Brown v. Board of Education (1954)
The U.S. Supreme Court ruled that racial segregation in public schools was unconstitutional, overturning the "separate but equal" doctrine.
LBJ's Great Society
President Johnson's domestic programs to end poverty and racial injustice, including Medicare, Medicaid, federal education reforms, and expanded voting rights.
Betty Friedan
A leading feminist who published 'The Feminine Mystique', challenging traditional gender roles and co-founded the National Organization for Women (NOW).
Southern Manifesto (1956)
Document signed by 101 Southern congressmen opposing racial integration and accusing the Supreme Court of abusing judicial power in Brown v.

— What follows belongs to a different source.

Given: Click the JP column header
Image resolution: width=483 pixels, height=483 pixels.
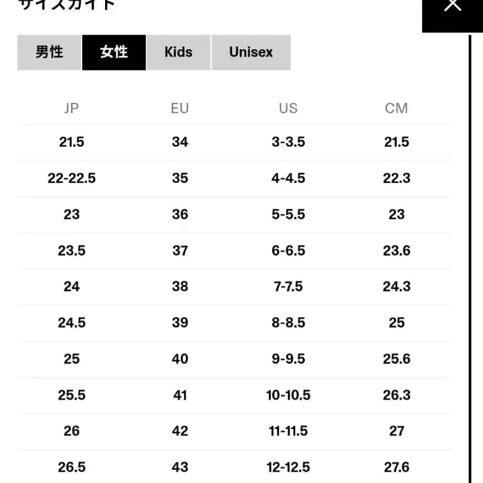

Board.
Civil Rights Act (1964)
Landmark federal law that outlawed segregation and discrimination in public places and banned job discrimination based on race, color, religion, sex or national origin.
Domino Theory
The belief that if one country in a region came under the influence of communism, then the surrounding countries would follow
War Powers Act (1973)
Law passed by Congress to limit presidential war-making power, requiring Congressional notification and authorization for deploying armed forces.
Ngo Dinh Diem
The authoritarian, U.S.-backed President of South Vietnam.
Ho Chi Minh
The communist leader of Vietnam's independence movement and President of North Vietnam.
National Liberation Front (NLF)
Also known as Viet Cong, was the South Vietnamese communist guerilla movement.
Viet Minh
The nationalist/communist movement founded by Ho Chi Minh in 1941 to resist Japanese occupation and then French colonial rule.
Pentagon Papers (1971)
Secret Department of Defense study that revealed the government had misled the public about the Vietnam War.
Tet Offensive (1968)
Surprise attack by North Vietnamese and Viet Cong forces during the Tet holiday, weakening U.S. public support for the war.
LBJ's decision not to run for reelection (1968)
Due to declining popularity over Vietnam and internal opposition, Johnson stepped aside to focus on peace negotiations.
Eisenhower's Involvement in Vietnam
Eisenhower backed Ngo Dinh Diem established SEATO, and sent aid to Vietnam.
Vietnamization (1969)
Nixon's strategy to end U.S. involvement by shifting the burden to South Vietnam.
Gulf of Tonkin Resolution (Aug 1964)
Gave President Johnson broad authority in defending Southeast Asia, and enabled expansion of U.S. ground forces in Vietnam.